Source: https://xkcd.com/

We have a map of currencies that we keep track of in our database as well as related configurations for those currencies to map against real-time price data. We separate these as we have different configurations across our dev and production and environment.

CurrencyMap:
	currencyMap, err := h.repo.CurrencyTranslation.GetAllMap(h.store)
	if err != nil {
		zap.L().Sugar().Errorf("h.repo.CurrencyTranslation.GetAllMap(): %v", err)
		goto CurrencyMap
	}

ConfigPriceUSD:
	err = h.UpdateConfigPriceUSD(currencyMap)
	if err != nil {
		zap.L().Sugar().Errorf("h.UpdateContractSalaryConfig(): %v", err)
		goto ConfigPriceUSD
	}

With all of our price inputs setup, we use this data across our other configs to update drop rates, easing, fees, leaderboards, etc. The code is essentially identical to the goto style above, with the addition of a sleep timer.

The sleep timer helps to avoid us DoSing the blockchain and prevents us from getting rate-limited. It also prevents us from having race conditions over the network, which is rare, but has happened before.

SalaryConfig:
	err = h.UpdateContractSalaryConfig(currencyMap)
	if err != nil {
		zap.L().Sugar().Errorf("h.UpdateContractSalaryConfig(): %v", err)
		goto SalaryConfig
	}

	time.Sleep(time.Second * 60)

Side note for locking tables

You may have noticed that you can also use advisory locks to help with application handling on inserts and updates to your tables on Postgres. It’s probably not recommended to do so, since a better option is to use SERIALIZABLE isolation levels for your tables, especially with anything concerning finance.

Another thing to consider

Apart from getting rid of the gotos, it would be best to implement the cronjob as queuable jobs with labels. This way we can avoid creating implicit tracking of actions through labeled locks and explicitly track them in a queue through labeled jobs.

Conclusion

Designing concurrent systems for distributed-like systems can be a bit tricky.
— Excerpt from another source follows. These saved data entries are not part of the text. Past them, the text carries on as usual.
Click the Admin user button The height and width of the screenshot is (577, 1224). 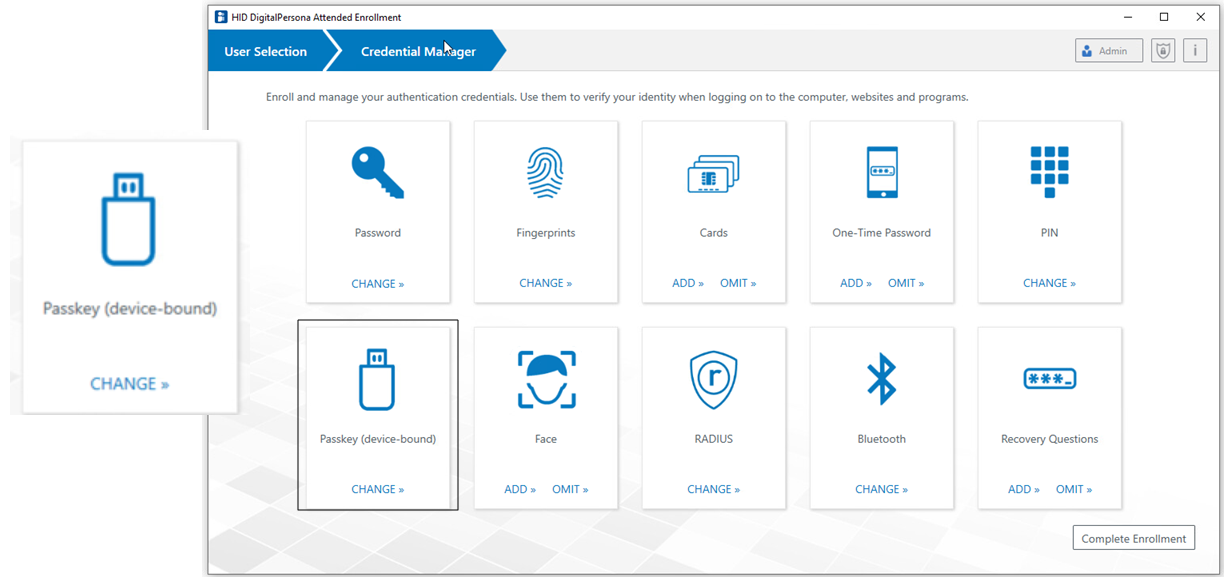1108,51
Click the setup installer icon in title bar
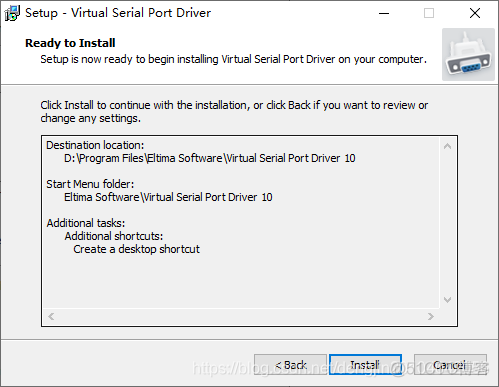499x387 pixels. [12, 13]
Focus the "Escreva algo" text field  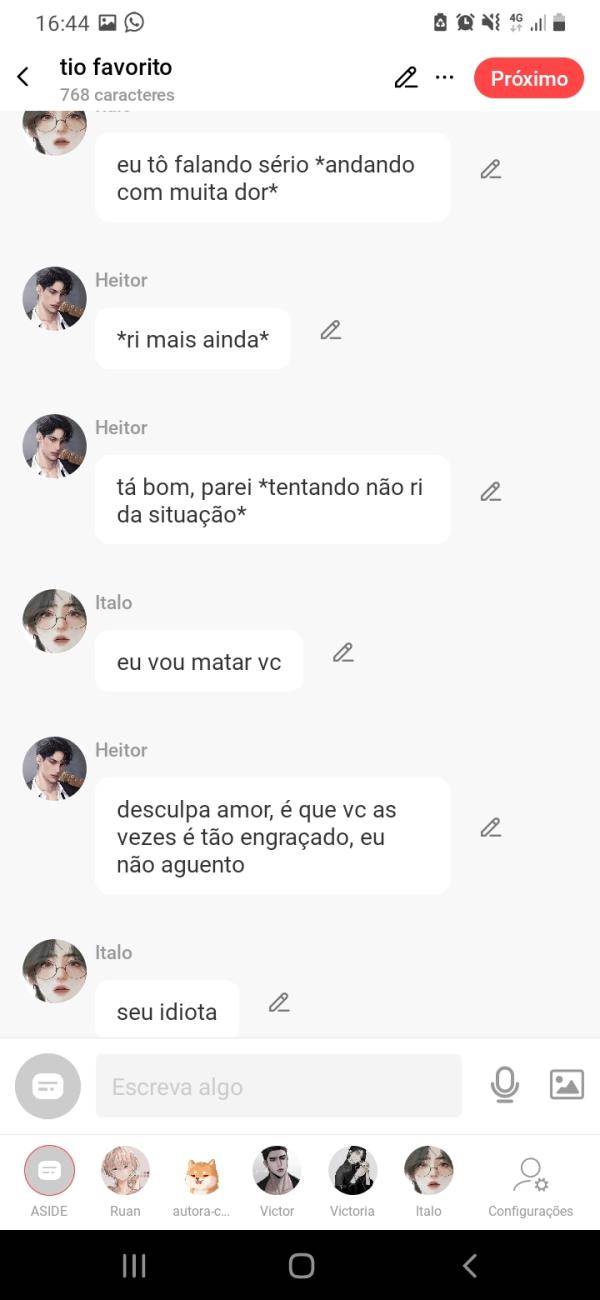pos(278,1086)
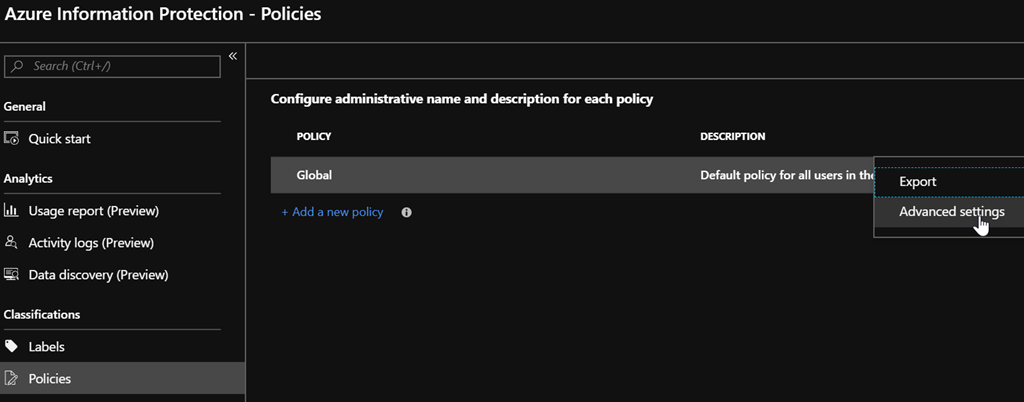This screenshot has height=402, width=1024.
Task: Click the Activity logs person icon
Action: point(12,242)
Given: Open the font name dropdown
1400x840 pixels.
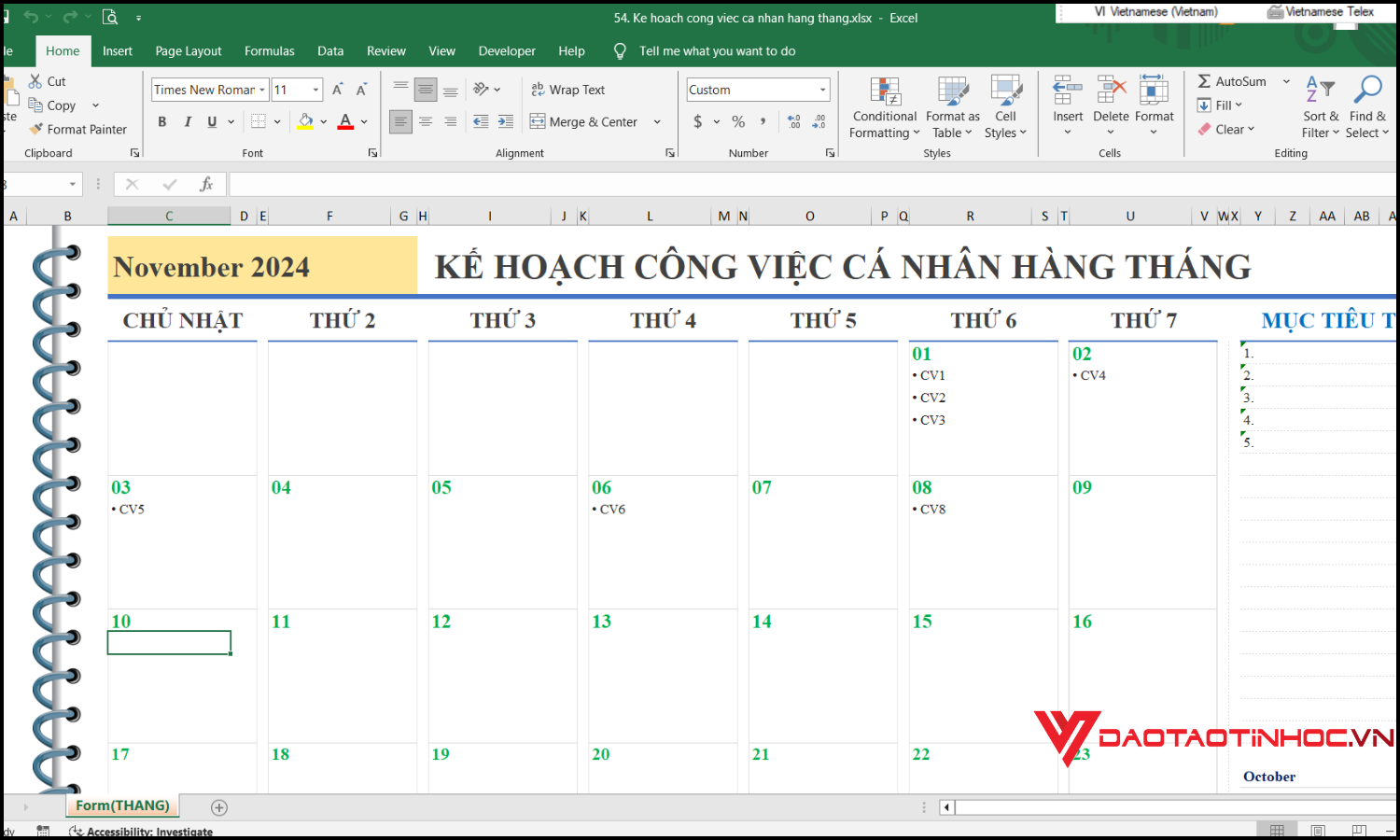Looking at the screenshot, I should click(262, 90).
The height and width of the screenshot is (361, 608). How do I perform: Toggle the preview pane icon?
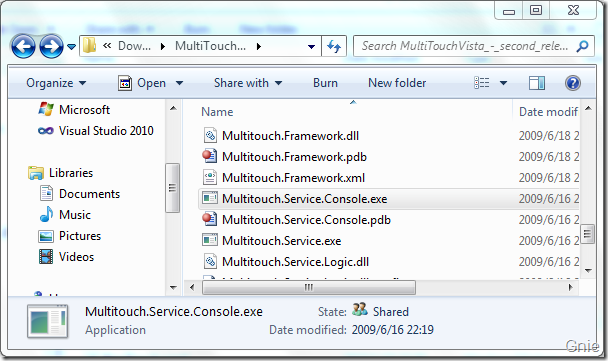pos(537,83)
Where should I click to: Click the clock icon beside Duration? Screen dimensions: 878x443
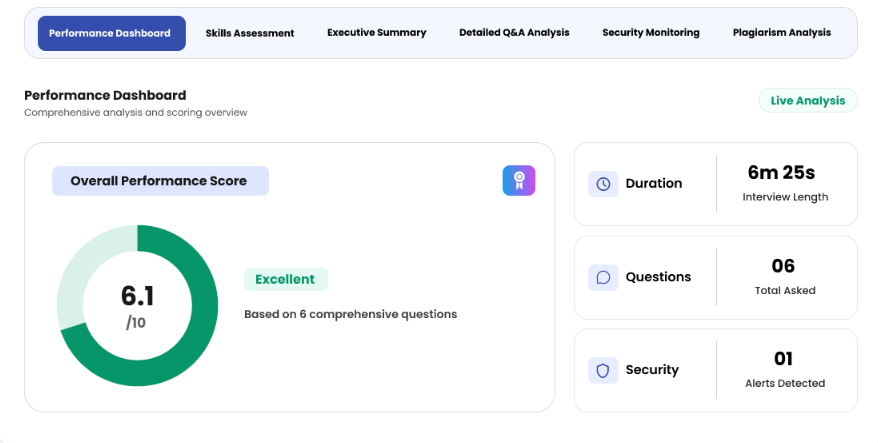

Naturally, everyone makes mistakes in deciding whether something should be scaled or not. Postgres and of course other applications that support application-level locks can be leveraged to handle shared resources in a blocking/non-blocking matter. I honestly do believe there are much better solutions, but it has been an interesting experience writing up this feature. Hopefully, this gives you an idea of what solutions are available for similar problems like ours.